A slice object with labels, e.g. 'a':'f'. Warning Note that contrary to usual python slices, both the start and the stop are included A boolean array of the same length as the axis being sliced, e.g. [True, False, True]. An alignable boolean Series. The index of the key will be aligned before masking. An alignable Index. The Index of the returned selection will be the input. A callable function with one argument (the calling Series or DataFrame) and that returns valid output for indexing (one of the above) See more at Selection by Label. Raises
KeyError
If any items are not found. IndexingError
If an indexed key is passed and its index is unalignable to the frame index. See also DataFrame.at
Access a single value for a row/column label pair. DataFrame.iloc
Access group of rows and columns by integer position(s). DataFrame.xs
Returns a cross-section (row(s) or column(s)) from the Series/DataFrame. Series.loc
Access group of values using labels. Examples Getting values
>>> df = pd.DataFrame([[1, 2], [4, 5], [7, 8]],
... index=['cobra', 'viper', 'sidewinder'],
... columns=['max_speed', 'shield'])
>>> df
max_speed shield
cobra 1 2
viper 4 5
sidewinder 7 8
Single label. Note this returns the row as a Series.
>>> df.loc['viper']
max_speed 4
shield 5
Name: viper, dtype: int64
List of labels. Note using [[]] returns a DataFrame.
>>> df.loc[['viper', 'sidewinder']]
max_speed shield
viper 4 5
sidewinder 7 8
Single label for row and column
>>> df.loc['cobra', 'shield']
2
Slice with labels for row and single label for column. As mentioned above, note that both the start and stop of the slice are included.

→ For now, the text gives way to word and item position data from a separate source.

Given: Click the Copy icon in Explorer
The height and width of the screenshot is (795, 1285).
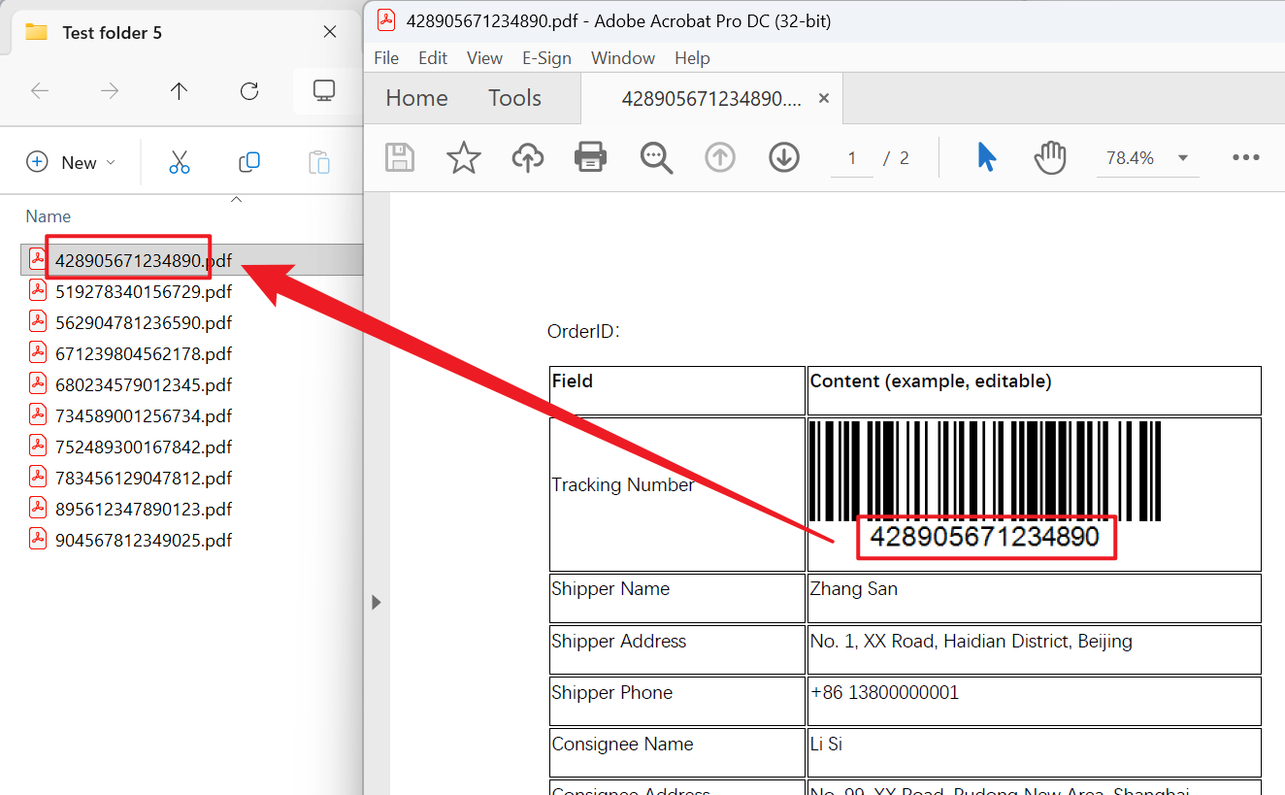Looking at the screenshot, I should coord(249,162).
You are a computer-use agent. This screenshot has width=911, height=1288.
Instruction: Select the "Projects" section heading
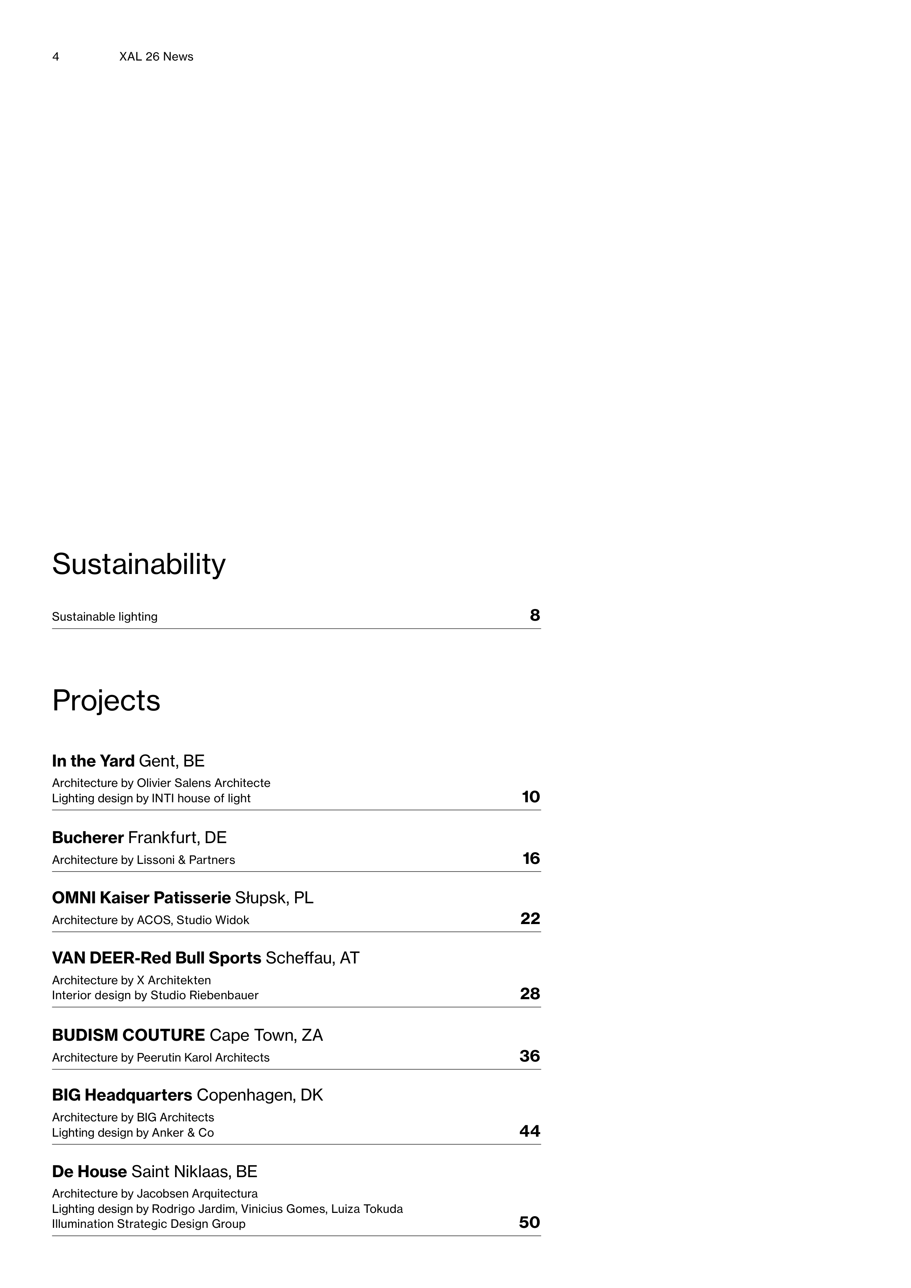point(106,701)
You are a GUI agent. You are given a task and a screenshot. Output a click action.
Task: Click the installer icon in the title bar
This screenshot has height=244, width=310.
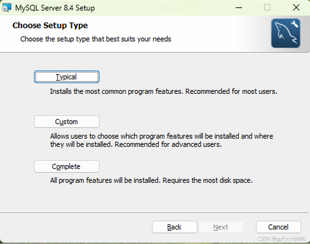pyautogui.click(x=7, y=8)
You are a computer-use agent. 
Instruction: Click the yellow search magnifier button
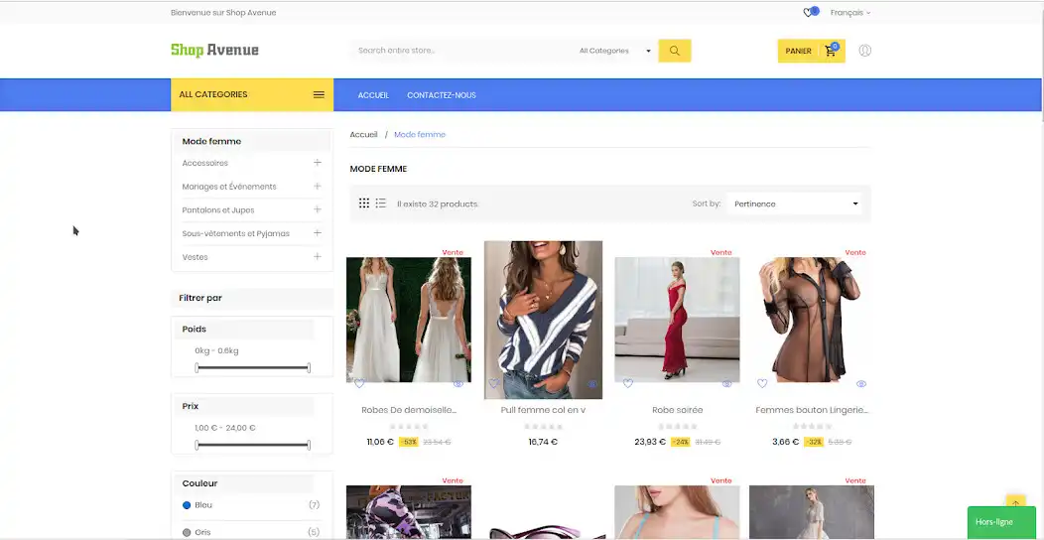point(674,51)
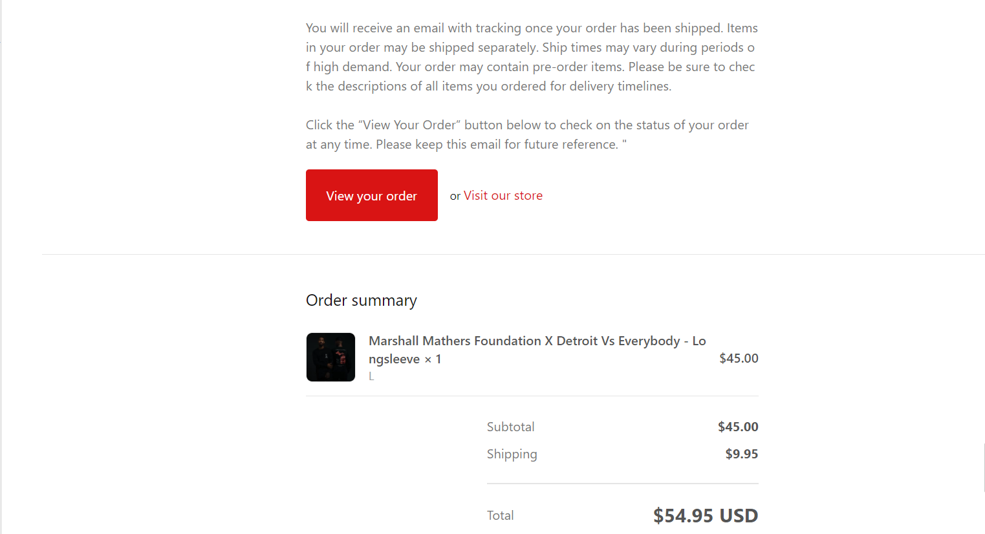Click the $45.00 item price
This screenshot has width=985, height=534.
pos(739,358)
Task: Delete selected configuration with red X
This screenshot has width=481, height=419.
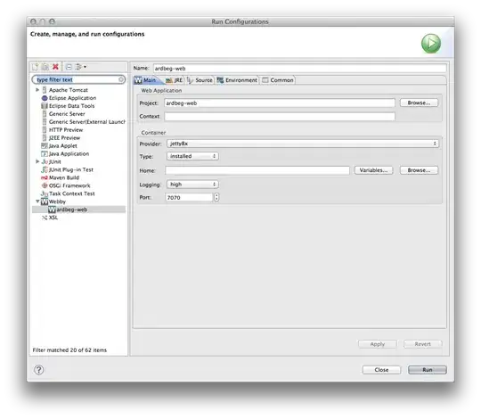Action: [x=55, y=67]
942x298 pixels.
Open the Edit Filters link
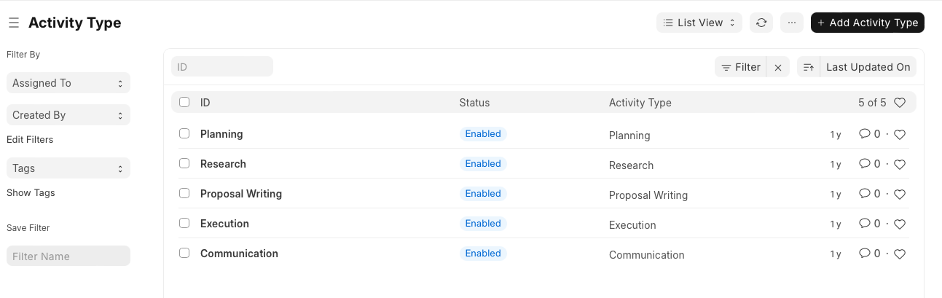coord(30,139)
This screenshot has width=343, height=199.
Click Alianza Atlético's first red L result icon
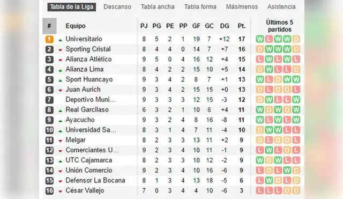pos(259,59)
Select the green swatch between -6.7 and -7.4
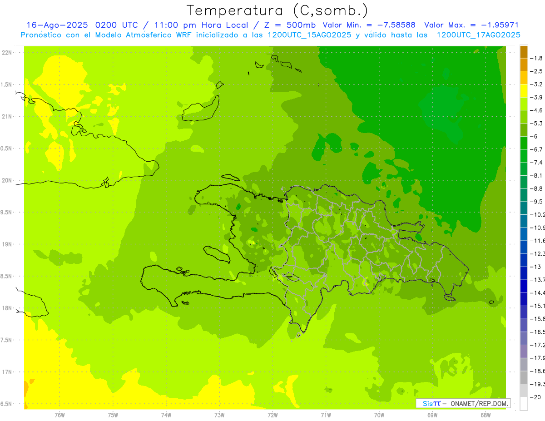The image size is (545, 421). 524,156
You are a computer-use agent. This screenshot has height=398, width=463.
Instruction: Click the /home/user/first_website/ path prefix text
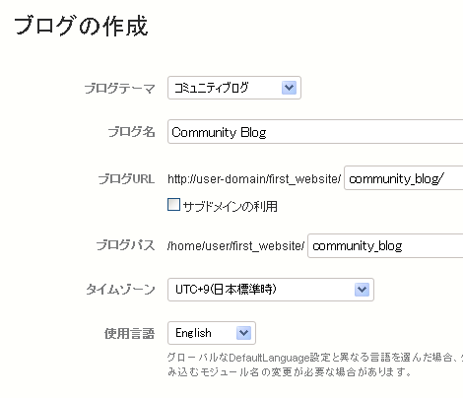235,245
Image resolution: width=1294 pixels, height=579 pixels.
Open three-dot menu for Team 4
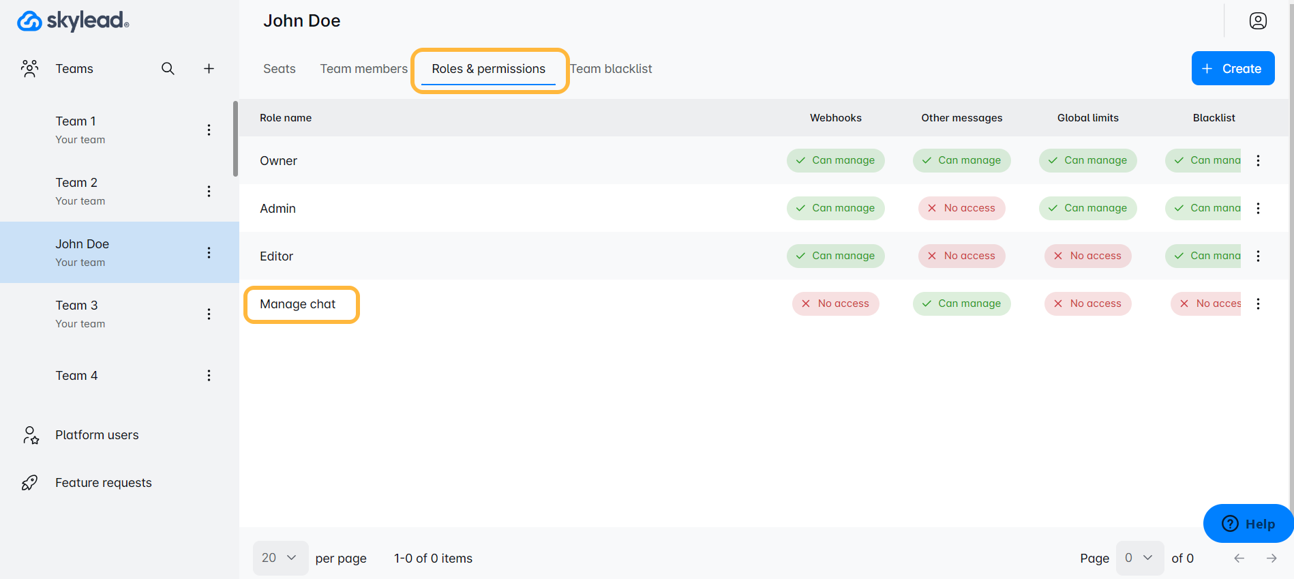click(x=209, y=376)
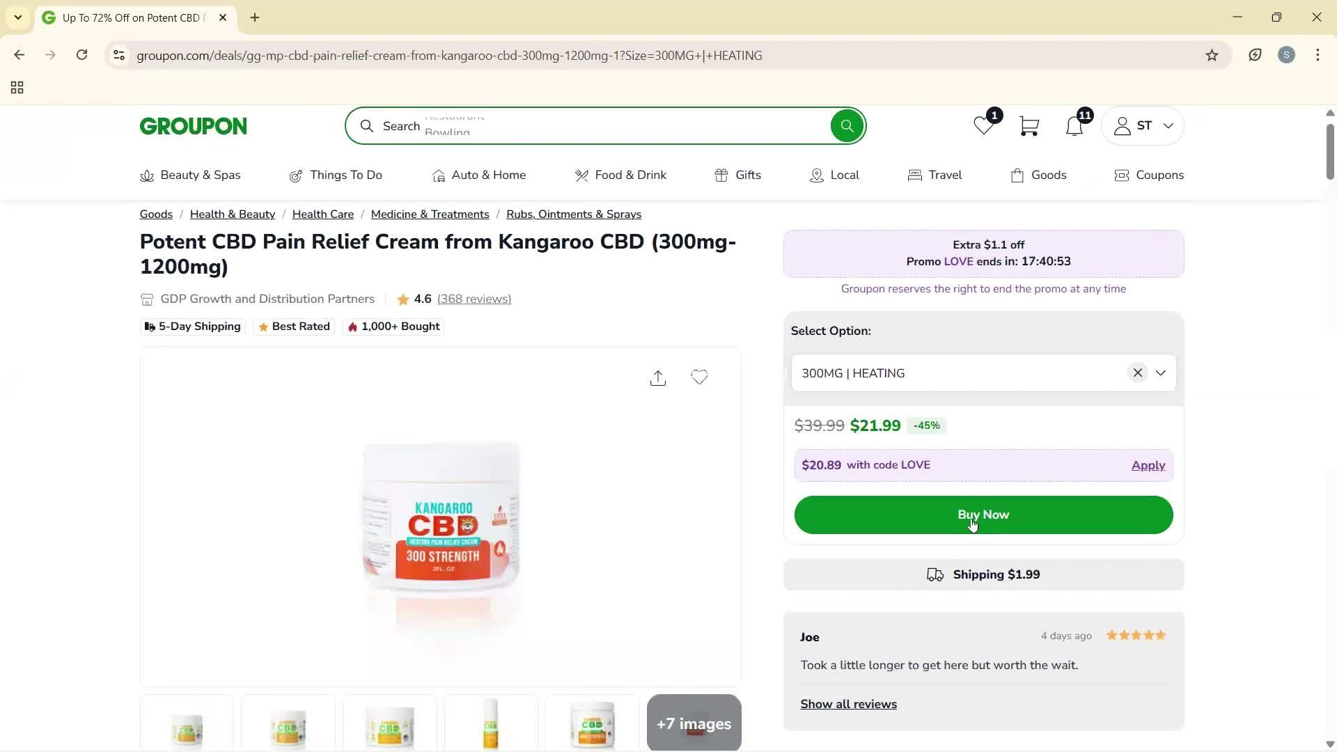The image size is (1337, 752).
Task: Reload the page
Action: point(82,55)
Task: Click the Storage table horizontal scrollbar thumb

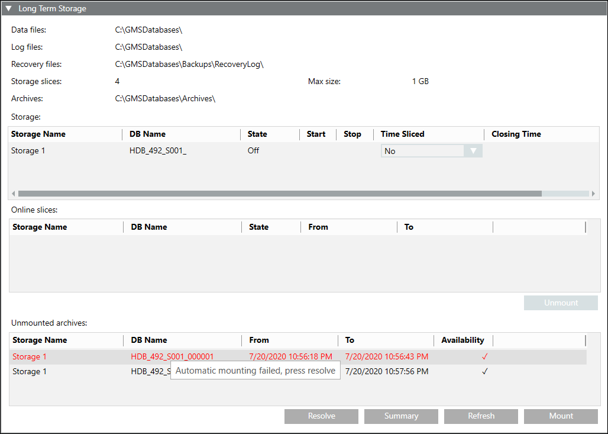Action: click(279, 194)
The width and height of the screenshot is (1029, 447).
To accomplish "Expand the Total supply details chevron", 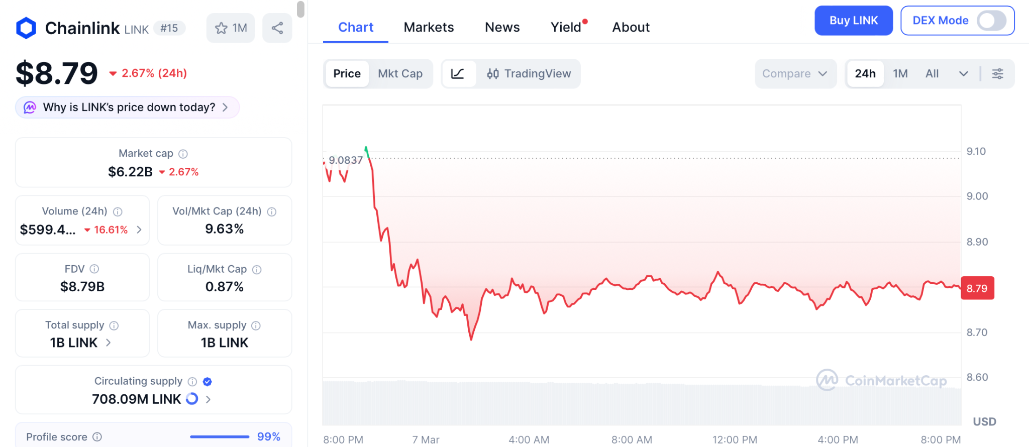I will click(109, 343).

>>> df.loc['cobra':'viper', 'max_speed']
cobra 1
viper 4
Name: max_speed, dtype: int64
Boolean list with the same length as the row axis
>>> df.loc[[False, False, True]]
max_speed shield
sidewinder 7 8
Alignable boolean Series:
>>> df.loc[pd.Series([False, True, False],
... index=['viper', 'sidewinder', 'cobra'])]
max_speed shield
sidewinder 7 8
Index (same behavior as df.reindex)
>>> df.loc[pd.Index(["cobra", "viper"], name="foo")]
max_speed shield
foo
cobra 1 2
viper 4 5
Conditional that returns a boolean Series
>>> df.loc[df['shield'] > 6]
max_speed shield
sidewinder 7 8
Conditional that returns a boolean Series with column labels specified
>>> df.loc[df['shield'] > 6, ['max_speed']]
max_speed
sidewinder 7
Callable that returns a boolean Series
>>> df.loc[lambda df: df['shield'] == 8]
max_speed shield
sidewinder 7 8
Setting values Set value for all items matching the list of labels
>>> df.loc[['viper', 'sidewinder'], ['shield']] = 50
>>> df
max_speed shield
cobra 1 2
viper 4 50
sidewinder 7 50
Set value for an entire row
>>> df.loc['cobra'] = 10
>>> df
max_speed shield
cobra 10 10
viper 4 50
sidewinder 7 50
Set value for an entire column
>>> df.loc[:, 'max_speed'] = 30
>>> df
max_speed shield
cobra 30 10
viper 30 50
sidewinder 30 50
Set value for rows matching callable condition
>>> df.loc[df['shield'] > 35] = 0
>>> df
max_speed shield
cobra 30 10
viper 0 0
sidewinder 0 0
Getting values on a DataFrame with an index that has integer labels Another example using integers for the index
>>> df = pd.DataFrame([[1, 2], [4, 5], [7, 8]],
... index=[7, 8, 9], columns=['max_speed', 'shield'])
>>> df
max_speed shield
7 1 2
8 4 5
9 7 8
Slice with integer labels for rows. As mentioned above, note that both the start and stop of the slice are included.
>>> df.loc[7:9]
max_speed shield
7 1 2
8 4 5
9 7 8
Getting values with a MultiIndex A number of examples using a DataFrame with a MultiIndex
>>> tuples = [
... ('cobra', 'mark i'), ('cobra', 'mark ii'),
... ('sidewinder', 'mark i'), ('sidewinder', 'mark ii'),
... ('viper', 'mark ii'), ('viper', 'mark iii')
... ]
>>> index = pd.MultiIndex.from_tuples(tuples)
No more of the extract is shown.